The UPPERCUT® dual-flush flushometer from Sloan Valve Company was one plumbing product that made the cut. To be exact, 610 flush valves were installed on the toilets and 286 flush valves were installed on the urinals for a total of 896 flush valves. The UPPERCUT dual-flush flushometer can reduce water volume by 30%, which calculates to a cost savings of at least $100,000 per year.

The calculation is based on average attendance plus restroom use per baseball season at Target Field with water closets flushing at the standard 1.6 gpf. Pushing the green handle down initiates a standard 1.6 gpf flush for solid waste and paper. Lifting the handle up initiates a reduced flush of 1.1 gpf for liquid and paper. Easy-to-understand instructions, etched on adhesive-backed metal plates, are included with every flushometer.

Before the stadium opened in April 2010 for the opening of the baseball season, the main domestic water and sanitary systems, including the Sloan UPPERCUT flushometers, were tested and put through a worse-case scenario that is known by some in the plumbing industry as the “Super Flush.” The Super Flush exercise ensures that the plumbing mains, both domestic water and sanitary, are intact and that the systems are functioning properly. The process is simulating a worse-case scenario with the highest flow under a very controlled situation, because at any time you can stop a test. Without testing the systems, it could be catastrophic.

The systems actually move under the flow. There is a lot of travel in everything. Pipes will shake and even buildings move. The Super Flush checks the city’s mains as well, testing the water delivery to the building.  Question answered during the test are: Can the system, in fact, deliver a certain amount of gallons per minute through the main? And can the system discharge a certain number of gallons per minute of sanitary water back to the city’s system? The system works with pumps on variable frequency drives. The pumps ramp up and ramp down based upon demand.

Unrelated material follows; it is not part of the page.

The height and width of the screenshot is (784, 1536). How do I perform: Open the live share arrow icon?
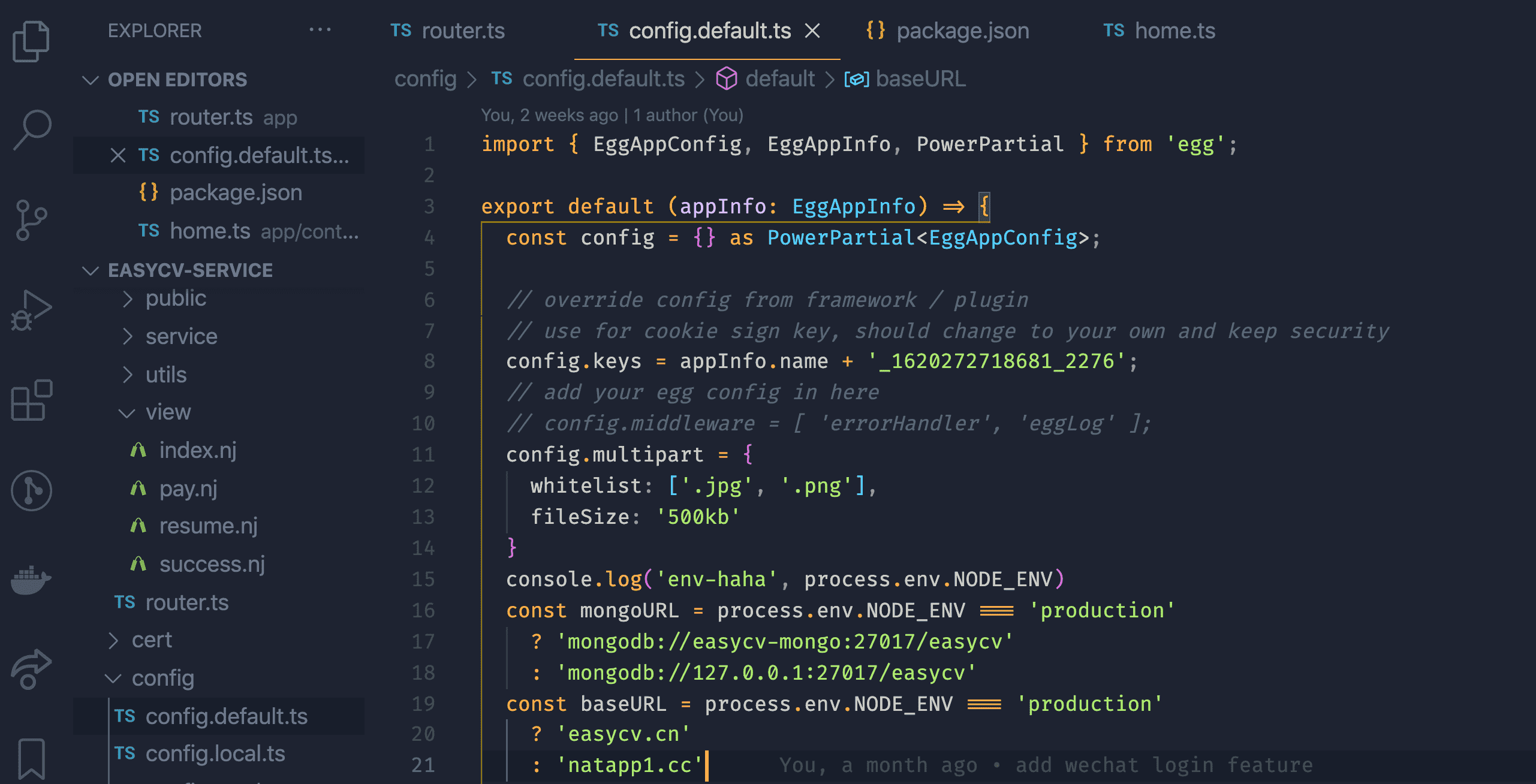31,668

At the greenest outdoor ballpark in America, according to the U.S. Green Building Council, which certified Target Field with LEED® Silver-level status, 150 people were part of the Super Flush test using 20% of the toilets and urinals. The flushing was timed through the use of the stadium public address system to coordinate. The flushing began very slowly with many seconds between flushes and was then tightened up with fewer flushes in between, adding rooms and floors until reaching the highest flow of about 2,000 gpm.

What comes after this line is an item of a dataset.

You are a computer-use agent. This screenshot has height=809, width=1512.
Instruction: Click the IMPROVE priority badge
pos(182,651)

“The Super Flush is tested in many newly built stadiums to give the sanitary main system a test of the worse-case scenario, a scenario that most likely would never occur under normal circumstances,” says Kip Olson, piping coordinator/food service project manager on the Target Field project for Metropolitan Mechanical Contractors, Eden Prairie, Minn., which conducted the test of the entire plumbing system. “It all worked very well together during the test. It was a successful test and went off without any problems.”